West African countries faced with food insecurity include Senegal, Gambia, Niger, Mauritania, Mali, Burkina Faso as well as the northern tips of Nigeria and Cameroon
WODOBERE, Senegal (AlertNet) – Communities in West Africa’s drought-ridden Sahel region need urgent help to avert a hunger crisis of the scale that hit East Africa last year, Senegalese singer and humanitarian advocate Baaba Maal has warned.
The United Nations estimates that more than 15 million people are facing food insecurity in over a dozen West African countries in the Sahel, because of a mixture of drought, failed crops, insect infestations, high food prices and conflict in the region.
Countries faced with food insecurity include Senegal, Gambia, Niger, Mauritania, Mali, Burkina Faso as well as the northern tips of Nigeria and Cameroon.
Baaba Maal, an ambassador for international charity Oxfam, visited villages hit by food shortages in northeast Senegal. He held two concerts in a village last week to raise awareness of hunger in the region.
“If we do not come to the people’s help the same situation that occurred in the Horn of Africa will also occur here in the Senegal,” Maal said at a concert in the village of Wodobere, about 800 km (nearly 500 miles) from Senegal’s capital, Dakar.
He emphasised the need for international aid and called on the Senegalese government to come up with a quick response plan to the unfolding hunger situation.
The proceeds from the concert attended by about 1,000 people will be used to help locals with schemes to tackle the food crisis.
The artist met village elders in localities where drought had dried up water sources for people and livestock – where the earth is parched and communities and their animals are tired, hungry and thirsty.
“The situation is more difficult than we thought,” said Patrick Ezeala, a spokesman for Oxfam-America, who accompanied the singer during his visit.

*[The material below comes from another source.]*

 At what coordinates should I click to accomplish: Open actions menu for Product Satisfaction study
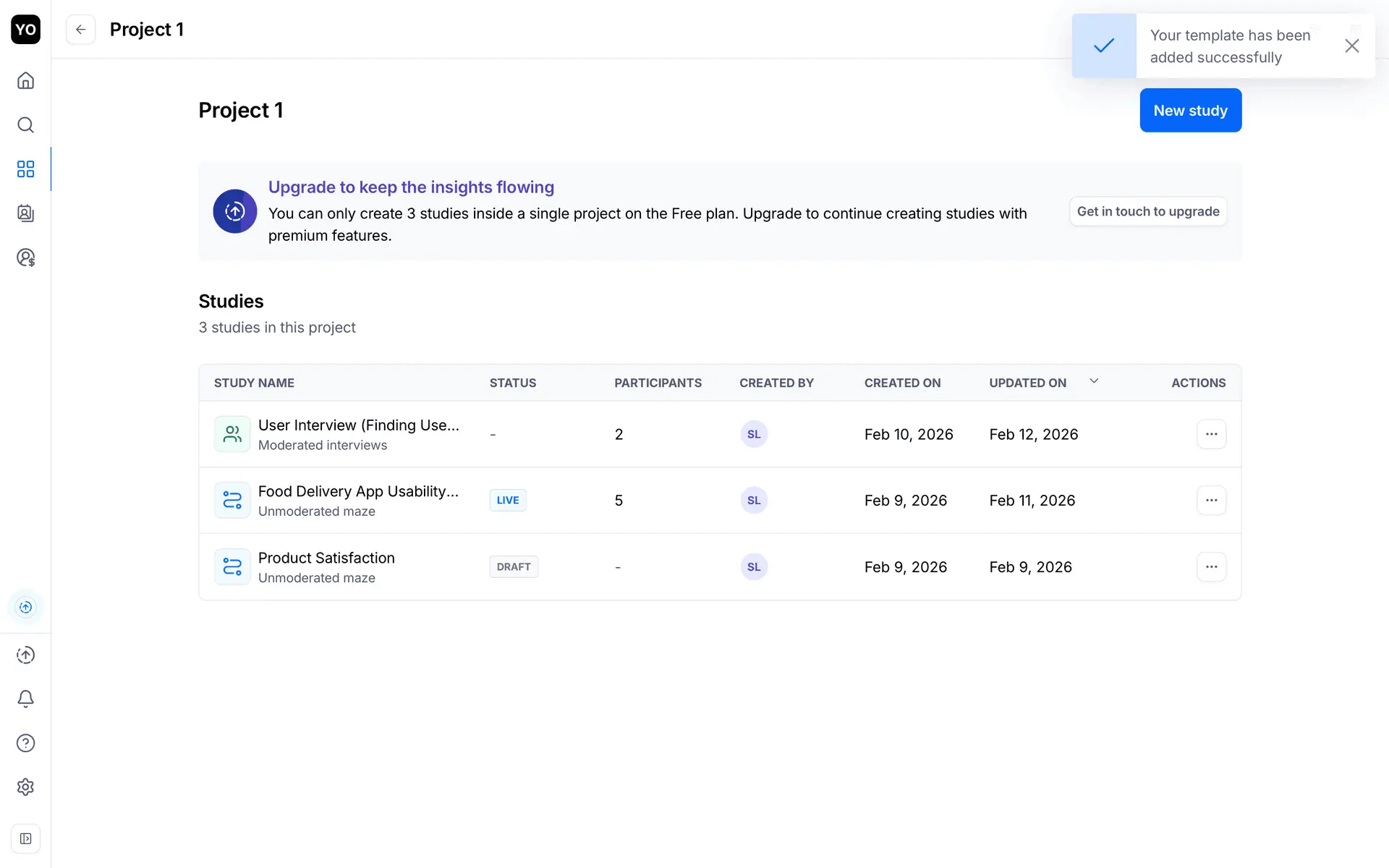(x=1211, y=567)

Ezeala said providing assistance to communities in the current food crisis in Senegal and in the rest of the Sahel is important, but long-term development aid will be needed to reduce people’s vulnerability, and to increase their resilience to recurrent crises.
The semi-arid Sahel region that runs south of the Sahara desert regularly faces droughts and food shortages, with recent crises occurring in 2004-2005 and 2009-2010.

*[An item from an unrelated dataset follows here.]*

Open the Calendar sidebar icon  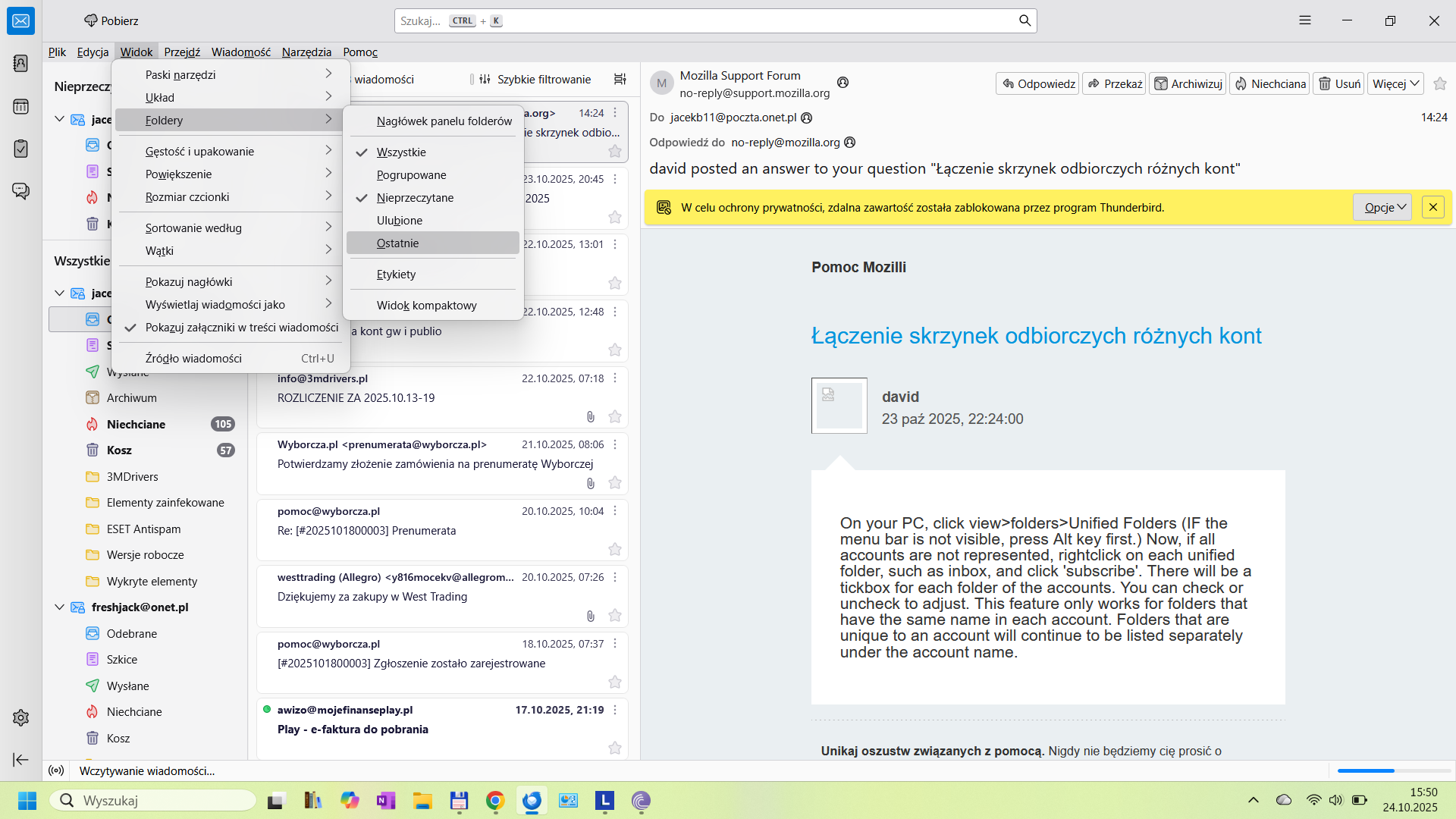pyautogui.click(x=20, y=106)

But Maal insisted that villagers should not accept the recurrence of this phenomenon as a curse that cannot be tackled, saying governments should develop irrigation schemes and implement long-terms activities to develop resilience.

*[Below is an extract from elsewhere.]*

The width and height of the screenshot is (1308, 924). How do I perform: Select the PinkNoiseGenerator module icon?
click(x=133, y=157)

“It is not normal that that we should have a river like the River Senegal and so much land and think that what is happening is fate and we cannot help it,” Maal told reporters.
The River Senegal runs through most of the region visited by Maal but little irrigation is done in the area.
“The same situation occurs in Mali and Niger where one of Africa’s biggest rivers, the Niger, flows but very little is done to harness it to improve agriculture,” Maal told reporters.
“It is time we took our lives in our hands and show that Africa has come of age,” Maal said.